What is the Impact of a Recession on the Housing Market?
There is a widespread expectation that the US as well as the whole world have entered or will be in recession amid the coronavirus pandemic. Goldman Sachs and JPMorgan forecast a more than 20% US GDP contraction for next quarter[1] . The International Monetary Fund declared a global recession[2] . In this blog, the impact of the past five recessions on regional housing markets is examined and sheds some light on what may occur during this coming recession.Figure 1 shows the percentage of markets within a region that had a more than 1% nominal home price decline one year into a recession[3] . As we can see from the chart, the 2007 recession, the Great Recession, was the only time we saw a nationwide housing market downturn, which didn’t come as a surprise as the Great Recession was caused by the housing bubble burst. The 2001 recession that started from the .com bubble burst had very little impact on the nominal home prices. There were less than 5% of markets that had a more than 1% home price decline in the Pacific region, where the .com bubble burst. For the 1990, 1981 and 1980 recessions, some regions were affected more than others but all of them were far from a national meltdown.
Figure 2 shows the nominal home price change one year into a recession for all census regions.
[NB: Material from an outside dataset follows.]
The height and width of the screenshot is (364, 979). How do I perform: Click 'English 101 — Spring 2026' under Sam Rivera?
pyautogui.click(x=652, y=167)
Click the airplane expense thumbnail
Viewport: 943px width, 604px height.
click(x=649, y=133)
Even after the start of the Great Recession after the December 2007 business cycle peak, the magnitude of the home price depreciation varied region by region, ranging from about a 5% decline in the East South Central region to almost a 25% decline in the Pacific region one year into the recession. The 2001 .com bubble burst recession had never stopped the nominal home price from appreciating in all regions, even in the Pacific region where the .com bubble burst. For the 1990, 1981 and 1980 recessions, most regions had positive home price growth one year into the recession except for three occasions: New England and Middle Atlantic in 1990 and East North Central in 1981...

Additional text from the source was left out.